** TASK **
Write out the following listing's lines from the one with "Task: Tap the share paper plane icon" to the one with "Go to Huawei", exactly, with both included and no others.

** MATERIAL PROVIDED **
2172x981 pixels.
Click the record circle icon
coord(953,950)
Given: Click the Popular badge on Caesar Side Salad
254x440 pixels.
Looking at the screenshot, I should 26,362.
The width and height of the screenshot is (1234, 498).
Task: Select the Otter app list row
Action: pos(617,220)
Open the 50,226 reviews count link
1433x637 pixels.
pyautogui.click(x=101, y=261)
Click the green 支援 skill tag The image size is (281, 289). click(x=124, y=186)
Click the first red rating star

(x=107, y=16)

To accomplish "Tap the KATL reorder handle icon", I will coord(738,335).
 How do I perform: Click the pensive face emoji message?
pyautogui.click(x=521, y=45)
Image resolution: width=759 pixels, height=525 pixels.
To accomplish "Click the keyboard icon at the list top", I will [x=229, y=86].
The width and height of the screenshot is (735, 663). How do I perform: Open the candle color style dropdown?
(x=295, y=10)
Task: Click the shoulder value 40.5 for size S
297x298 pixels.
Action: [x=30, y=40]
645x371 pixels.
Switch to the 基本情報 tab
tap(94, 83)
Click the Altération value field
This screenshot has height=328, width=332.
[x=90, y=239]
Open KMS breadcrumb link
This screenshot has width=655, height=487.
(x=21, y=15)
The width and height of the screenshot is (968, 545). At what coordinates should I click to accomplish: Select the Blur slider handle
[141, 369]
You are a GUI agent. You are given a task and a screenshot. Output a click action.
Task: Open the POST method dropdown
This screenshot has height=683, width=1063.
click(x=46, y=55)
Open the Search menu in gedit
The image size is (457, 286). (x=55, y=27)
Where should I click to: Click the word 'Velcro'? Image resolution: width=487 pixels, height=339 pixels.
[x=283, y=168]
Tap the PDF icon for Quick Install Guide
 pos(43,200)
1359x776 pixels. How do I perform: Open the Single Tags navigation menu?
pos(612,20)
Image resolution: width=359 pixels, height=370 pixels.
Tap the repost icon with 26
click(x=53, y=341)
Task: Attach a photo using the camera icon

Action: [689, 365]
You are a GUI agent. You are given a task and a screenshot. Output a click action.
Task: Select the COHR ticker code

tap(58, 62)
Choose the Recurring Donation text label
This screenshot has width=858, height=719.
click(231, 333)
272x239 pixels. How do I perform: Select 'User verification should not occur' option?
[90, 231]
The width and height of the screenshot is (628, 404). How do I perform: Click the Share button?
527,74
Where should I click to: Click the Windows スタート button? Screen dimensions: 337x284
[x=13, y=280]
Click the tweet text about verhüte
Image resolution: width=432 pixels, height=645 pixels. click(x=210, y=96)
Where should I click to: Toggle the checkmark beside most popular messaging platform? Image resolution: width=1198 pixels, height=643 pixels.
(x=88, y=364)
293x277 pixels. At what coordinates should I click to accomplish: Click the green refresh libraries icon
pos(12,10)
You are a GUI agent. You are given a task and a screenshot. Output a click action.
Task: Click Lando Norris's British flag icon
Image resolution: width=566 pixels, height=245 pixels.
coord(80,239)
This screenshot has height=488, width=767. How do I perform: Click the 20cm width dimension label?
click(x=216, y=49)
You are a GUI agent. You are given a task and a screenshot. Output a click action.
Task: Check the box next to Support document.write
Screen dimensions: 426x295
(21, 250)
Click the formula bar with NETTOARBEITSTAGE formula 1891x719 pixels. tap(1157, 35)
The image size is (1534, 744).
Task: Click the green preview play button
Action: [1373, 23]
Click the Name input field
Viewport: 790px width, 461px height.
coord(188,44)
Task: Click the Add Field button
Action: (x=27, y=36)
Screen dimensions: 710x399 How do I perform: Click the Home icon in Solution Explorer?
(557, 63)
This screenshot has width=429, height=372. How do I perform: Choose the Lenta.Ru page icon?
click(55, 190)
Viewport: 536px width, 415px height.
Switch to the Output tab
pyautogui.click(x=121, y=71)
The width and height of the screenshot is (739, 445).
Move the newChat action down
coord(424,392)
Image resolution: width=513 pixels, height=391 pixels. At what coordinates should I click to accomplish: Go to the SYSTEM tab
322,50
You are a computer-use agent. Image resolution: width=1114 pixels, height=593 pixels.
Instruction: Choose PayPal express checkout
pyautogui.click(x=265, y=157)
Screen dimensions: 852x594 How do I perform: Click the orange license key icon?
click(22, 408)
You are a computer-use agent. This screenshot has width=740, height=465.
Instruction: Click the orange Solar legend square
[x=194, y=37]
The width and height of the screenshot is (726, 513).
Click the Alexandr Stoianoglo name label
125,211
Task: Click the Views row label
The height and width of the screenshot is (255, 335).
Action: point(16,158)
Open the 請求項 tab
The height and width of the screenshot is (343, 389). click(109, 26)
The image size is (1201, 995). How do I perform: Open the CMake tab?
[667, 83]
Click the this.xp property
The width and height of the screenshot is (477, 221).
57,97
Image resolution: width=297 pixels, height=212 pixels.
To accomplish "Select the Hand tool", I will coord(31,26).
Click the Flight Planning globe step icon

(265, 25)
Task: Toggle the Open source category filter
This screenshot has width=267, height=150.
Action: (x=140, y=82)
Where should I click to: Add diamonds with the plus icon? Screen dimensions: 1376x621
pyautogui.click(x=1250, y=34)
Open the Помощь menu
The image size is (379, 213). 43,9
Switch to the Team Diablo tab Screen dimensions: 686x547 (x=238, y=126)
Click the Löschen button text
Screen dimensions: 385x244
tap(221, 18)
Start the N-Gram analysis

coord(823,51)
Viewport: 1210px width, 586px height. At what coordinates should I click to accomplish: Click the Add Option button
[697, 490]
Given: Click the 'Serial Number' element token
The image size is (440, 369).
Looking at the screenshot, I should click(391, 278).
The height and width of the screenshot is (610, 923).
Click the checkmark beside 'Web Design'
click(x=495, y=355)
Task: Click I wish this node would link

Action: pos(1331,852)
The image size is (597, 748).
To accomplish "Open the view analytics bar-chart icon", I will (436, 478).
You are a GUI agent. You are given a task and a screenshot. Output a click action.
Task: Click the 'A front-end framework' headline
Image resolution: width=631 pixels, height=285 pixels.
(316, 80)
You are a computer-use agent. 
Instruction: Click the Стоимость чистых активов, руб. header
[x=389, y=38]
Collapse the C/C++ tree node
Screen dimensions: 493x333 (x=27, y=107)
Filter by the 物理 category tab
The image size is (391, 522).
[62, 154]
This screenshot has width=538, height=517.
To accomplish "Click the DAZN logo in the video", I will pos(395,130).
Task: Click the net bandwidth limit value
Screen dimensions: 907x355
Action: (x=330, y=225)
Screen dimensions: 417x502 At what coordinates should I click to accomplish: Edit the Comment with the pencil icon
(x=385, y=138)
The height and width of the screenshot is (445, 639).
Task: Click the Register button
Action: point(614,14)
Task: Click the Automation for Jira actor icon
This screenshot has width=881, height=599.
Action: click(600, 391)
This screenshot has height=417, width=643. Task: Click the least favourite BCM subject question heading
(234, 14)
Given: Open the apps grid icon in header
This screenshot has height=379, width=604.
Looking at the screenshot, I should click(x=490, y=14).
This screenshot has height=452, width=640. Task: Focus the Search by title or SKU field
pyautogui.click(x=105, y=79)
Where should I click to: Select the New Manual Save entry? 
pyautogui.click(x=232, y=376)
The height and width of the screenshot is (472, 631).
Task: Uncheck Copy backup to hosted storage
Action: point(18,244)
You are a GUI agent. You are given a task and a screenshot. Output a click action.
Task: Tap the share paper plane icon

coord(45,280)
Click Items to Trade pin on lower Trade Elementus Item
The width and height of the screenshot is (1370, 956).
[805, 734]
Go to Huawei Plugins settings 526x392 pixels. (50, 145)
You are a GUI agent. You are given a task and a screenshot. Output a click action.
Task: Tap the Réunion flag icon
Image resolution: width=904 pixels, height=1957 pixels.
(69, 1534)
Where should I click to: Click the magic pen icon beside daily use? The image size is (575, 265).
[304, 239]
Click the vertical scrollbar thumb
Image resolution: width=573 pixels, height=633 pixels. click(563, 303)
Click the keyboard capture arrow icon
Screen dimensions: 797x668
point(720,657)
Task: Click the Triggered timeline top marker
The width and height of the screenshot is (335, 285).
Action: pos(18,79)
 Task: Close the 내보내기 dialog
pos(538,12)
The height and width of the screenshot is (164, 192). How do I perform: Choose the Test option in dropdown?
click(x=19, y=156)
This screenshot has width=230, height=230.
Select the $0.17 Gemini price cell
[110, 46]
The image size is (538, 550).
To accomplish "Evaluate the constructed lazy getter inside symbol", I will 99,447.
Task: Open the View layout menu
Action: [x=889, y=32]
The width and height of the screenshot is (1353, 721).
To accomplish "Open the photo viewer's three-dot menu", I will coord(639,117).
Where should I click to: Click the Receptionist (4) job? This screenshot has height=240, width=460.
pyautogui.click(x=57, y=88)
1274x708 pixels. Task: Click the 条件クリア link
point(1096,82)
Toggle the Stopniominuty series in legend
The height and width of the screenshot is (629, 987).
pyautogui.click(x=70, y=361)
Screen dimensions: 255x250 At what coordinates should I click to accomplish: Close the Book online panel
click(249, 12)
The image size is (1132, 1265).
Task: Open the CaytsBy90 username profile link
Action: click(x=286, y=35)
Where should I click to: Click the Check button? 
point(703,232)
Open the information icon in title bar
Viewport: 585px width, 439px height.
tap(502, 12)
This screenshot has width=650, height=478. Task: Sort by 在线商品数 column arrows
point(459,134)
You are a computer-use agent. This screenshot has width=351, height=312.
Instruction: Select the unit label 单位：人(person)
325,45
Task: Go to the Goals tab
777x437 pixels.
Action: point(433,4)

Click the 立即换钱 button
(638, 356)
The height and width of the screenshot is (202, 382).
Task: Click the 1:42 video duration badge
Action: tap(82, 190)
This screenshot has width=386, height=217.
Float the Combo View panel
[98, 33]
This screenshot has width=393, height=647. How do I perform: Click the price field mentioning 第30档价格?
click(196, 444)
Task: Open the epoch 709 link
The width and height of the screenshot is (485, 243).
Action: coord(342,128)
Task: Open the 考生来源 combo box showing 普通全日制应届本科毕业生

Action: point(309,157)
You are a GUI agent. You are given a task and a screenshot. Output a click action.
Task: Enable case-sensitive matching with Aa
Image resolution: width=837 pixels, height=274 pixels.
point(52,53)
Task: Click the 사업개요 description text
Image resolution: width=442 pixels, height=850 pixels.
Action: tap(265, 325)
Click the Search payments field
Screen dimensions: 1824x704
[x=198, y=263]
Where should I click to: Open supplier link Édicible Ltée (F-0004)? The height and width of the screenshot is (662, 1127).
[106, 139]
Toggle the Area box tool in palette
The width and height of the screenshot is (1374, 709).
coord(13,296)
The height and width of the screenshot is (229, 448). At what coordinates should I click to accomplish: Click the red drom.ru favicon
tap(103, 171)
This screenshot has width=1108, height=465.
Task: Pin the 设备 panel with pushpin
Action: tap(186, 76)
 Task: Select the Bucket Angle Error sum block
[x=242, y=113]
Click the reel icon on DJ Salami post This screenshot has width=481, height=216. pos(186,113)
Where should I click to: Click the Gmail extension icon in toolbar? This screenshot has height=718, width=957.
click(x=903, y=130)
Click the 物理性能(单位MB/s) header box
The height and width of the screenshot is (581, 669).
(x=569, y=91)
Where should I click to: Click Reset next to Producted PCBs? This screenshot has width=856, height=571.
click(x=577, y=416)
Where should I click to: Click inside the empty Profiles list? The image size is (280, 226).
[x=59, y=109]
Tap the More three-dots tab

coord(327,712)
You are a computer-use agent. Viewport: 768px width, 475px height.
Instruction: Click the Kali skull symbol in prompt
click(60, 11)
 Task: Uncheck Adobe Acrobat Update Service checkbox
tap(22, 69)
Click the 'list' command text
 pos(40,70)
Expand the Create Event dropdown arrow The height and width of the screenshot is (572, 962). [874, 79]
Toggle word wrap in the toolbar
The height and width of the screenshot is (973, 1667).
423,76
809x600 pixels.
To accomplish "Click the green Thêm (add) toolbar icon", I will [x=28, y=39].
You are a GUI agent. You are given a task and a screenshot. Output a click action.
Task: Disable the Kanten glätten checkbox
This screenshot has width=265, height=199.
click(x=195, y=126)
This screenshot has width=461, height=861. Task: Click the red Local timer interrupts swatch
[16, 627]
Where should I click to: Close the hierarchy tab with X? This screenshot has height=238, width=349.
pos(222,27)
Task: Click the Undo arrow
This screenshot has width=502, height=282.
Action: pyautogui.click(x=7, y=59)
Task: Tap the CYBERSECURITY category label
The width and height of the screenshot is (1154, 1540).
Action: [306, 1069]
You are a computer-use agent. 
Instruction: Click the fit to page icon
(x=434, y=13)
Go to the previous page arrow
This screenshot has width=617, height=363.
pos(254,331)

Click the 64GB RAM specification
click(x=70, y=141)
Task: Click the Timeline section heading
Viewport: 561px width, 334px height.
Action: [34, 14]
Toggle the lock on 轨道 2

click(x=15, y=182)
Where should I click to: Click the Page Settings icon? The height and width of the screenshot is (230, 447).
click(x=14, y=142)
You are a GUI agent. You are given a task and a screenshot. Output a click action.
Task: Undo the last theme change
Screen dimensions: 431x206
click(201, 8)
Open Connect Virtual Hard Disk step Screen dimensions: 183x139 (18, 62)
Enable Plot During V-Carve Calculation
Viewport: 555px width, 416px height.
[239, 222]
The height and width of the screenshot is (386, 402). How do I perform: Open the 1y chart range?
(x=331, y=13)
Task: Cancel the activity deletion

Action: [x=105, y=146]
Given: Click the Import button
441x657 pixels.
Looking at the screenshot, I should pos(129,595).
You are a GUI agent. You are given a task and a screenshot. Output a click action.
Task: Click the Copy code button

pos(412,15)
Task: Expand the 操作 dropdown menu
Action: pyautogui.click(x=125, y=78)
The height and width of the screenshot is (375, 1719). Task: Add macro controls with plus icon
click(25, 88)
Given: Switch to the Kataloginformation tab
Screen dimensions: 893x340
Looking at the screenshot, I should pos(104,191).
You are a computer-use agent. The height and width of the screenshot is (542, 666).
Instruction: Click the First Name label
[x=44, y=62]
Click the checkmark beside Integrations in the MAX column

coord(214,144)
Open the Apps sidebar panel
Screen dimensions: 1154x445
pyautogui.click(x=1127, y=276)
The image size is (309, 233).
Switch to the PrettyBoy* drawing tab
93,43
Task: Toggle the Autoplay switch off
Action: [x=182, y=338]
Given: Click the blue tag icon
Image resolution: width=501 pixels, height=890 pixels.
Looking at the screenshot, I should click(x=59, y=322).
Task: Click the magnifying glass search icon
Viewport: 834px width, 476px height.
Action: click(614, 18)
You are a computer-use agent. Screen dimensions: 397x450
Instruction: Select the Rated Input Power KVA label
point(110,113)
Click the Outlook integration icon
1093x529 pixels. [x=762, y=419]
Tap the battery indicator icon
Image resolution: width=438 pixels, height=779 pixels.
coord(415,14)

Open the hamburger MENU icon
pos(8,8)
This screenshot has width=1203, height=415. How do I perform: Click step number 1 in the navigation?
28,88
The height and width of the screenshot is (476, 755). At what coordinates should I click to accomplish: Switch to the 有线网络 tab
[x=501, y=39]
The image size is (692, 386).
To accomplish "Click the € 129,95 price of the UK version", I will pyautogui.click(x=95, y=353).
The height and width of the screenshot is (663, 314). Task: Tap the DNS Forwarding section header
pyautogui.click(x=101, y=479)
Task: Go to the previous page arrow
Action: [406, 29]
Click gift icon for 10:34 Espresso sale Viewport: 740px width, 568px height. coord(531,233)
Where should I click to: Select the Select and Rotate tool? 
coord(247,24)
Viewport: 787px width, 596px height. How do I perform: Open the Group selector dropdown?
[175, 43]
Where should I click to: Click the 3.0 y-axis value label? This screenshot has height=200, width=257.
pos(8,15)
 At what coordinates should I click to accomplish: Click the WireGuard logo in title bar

** OUTPUT BELOW **
Task: Tap the share paper plane icon

coord(45,280)
Click Items to Trade pin on lower Trade Elementus Item
The width and height of the screenshot is (1370, 956).
[805, 734]
Go to Huawei Plugins settings 526x392 pixels. (50, 145)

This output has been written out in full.